Warren’s plan, however, asks higher-income families to kick in a contribution, a design element meant to lower the overall cost of the program. Less money spent subsidizing child care for wealthy Americans could, in theory, go toward other priorities — things like health care, infrastructure, and countless other priorities.

The other interesting point of contrast is that the Family Fun Pack would offer a child care subsidy to parents who choose to stay home with their children — an element that doesn’t show up in the Warren bill.

This means that the Warren bill would be more likely to encourage higher labor force participation, as families would only get the benefit of subsidized child care if they were not the ones providing that care.

Warren has clearly spent time thinking about this issue. In her 2004 book, The Two-Income Trap, she aired some concerns about how a government program to subsidize child care could unfairly disadvantage single-earner households.

“Day-care subsidies offer no help for families with a stay-at-home mother,” she and her co-author, her daughter Amelia Tyagi, wrote. “In fact, such subsidies would make things more difficult for these families because they would create yet another comparative disadvantage for single-income families. … In effect, government-subsidized day care would add one more indirect pressure on mothers to join the workforce.”

In her book, she suggested “day-care subsidies could be accompanied by offsetting support for families, such as tax credits for stay-at-home parents,” an idea that shares some similarities with the People Policy’s Project initiative.

A spokesperson for the Warren campaign said that candidate’s views on day care subsidies haven’t changed. She would still oppose sending out payments to families footing the bill for child care. Instead, she sees her proposal as creating a public good that is open to all: affordable child care centers.

When asked about the idea of a subsidy for parents who choose to stay at home, the spokesperson said, “We’ve not ruled that out, and we’re not saying we oppose it, but we don’t think it’s necessary to be consistent with Sen. Warren’s previous writing on this.”

Warren’s writing on this topic and her own proposals get at one of the trickiest parts of writing child care policy. There are lots of areas of domestic policy where everyone generally agrees on the goals. In health care, for example, the goals of most policies are to make affordable health care accessible to all Americans.

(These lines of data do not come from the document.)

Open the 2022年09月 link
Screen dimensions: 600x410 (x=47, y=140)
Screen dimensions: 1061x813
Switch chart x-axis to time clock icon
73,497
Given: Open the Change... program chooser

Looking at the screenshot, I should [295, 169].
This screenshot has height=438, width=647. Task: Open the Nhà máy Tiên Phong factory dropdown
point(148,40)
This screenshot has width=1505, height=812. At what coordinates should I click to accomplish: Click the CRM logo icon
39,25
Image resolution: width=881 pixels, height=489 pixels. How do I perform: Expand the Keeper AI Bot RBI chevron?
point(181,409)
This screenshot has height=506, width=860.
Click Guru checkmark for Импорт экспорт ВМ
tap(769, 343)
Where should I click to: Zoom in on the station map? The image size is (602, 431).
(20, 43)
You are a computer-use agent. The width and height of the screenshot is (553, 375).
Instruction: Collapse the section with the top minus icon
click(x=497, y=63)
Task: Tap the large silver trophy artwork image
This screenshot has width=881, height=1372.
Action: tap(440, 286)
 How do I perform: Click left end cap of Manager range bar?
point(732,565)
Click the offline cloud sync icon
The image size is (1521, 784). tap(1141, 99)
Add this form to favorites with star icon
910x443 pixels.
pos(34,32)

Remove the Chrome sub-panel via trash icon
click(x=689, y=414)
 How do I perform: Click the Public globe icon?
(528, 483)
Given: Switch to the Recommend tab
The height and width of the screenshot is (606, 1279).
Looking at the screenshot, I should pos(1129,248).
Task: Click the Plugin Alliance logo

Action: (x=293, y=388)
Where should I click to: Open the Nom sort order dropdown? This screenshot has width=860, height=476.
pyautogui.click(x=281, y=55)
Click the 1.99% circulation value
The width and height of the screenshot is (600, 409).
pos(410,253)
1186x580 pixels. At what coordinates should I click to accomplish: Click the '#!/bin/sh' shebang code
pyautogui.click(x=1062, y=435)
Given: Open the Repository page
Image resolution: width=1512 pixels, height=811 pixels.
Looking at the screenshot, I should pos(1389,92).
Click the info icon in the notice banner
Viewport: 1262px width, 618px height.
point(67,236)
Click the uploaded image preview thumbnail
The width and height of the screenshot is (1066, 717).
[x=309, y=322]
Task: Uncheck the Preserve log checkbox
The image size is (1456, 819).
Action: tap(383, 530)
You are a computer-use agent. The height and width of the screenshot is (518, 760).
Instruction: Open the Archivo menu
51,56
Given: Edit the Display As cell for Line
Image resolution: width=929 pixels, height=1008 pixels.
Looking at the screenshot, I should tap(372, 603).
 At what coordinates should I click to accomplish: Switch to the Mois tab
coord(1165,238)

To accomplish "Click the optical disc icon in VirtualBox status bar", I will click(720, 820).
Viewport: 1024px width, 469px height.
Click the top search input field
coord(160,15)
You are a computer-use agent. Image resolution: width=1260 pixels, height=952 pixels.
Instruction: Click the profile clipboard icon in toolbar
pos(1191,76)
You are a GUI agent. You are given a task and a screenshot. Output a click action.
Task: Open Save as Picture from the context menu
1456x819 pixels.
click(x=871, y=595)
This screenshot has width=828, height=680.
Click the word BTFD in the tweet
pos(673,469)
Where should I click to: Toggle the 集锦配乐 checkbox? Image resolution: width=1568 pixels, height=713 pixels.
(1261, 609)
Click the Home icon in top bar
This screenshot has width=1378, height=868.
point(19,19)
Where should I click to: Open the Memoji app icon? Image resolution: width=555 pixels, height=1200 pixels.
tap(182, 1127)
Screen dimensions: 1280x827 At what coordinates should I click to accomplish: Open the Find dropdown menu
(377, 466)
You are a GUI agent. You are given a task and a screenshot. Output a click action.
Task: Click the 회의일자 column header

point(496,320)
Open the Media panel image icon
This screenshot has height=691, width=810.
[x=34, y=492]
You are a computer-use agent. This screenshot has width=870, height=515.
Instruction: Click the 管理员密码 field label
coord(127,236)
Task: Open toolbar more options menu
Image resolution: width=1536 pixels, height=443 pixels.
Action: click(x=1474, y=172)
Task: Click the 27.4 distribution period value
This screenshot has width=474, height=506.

Child care policy can be more complex. It is often tied up with other goals, like whether we want government policies that make it easier for Americans (mostly women) to stay in the workforce after having children — or whether we want to make it easier for those who want to stay home with their new babies to do so.

These aren’t questions with one right answer. But they’re questions that any child care policy is going to have to grapple with — and ones that Warren is the first 2020 presidential candidate to take on.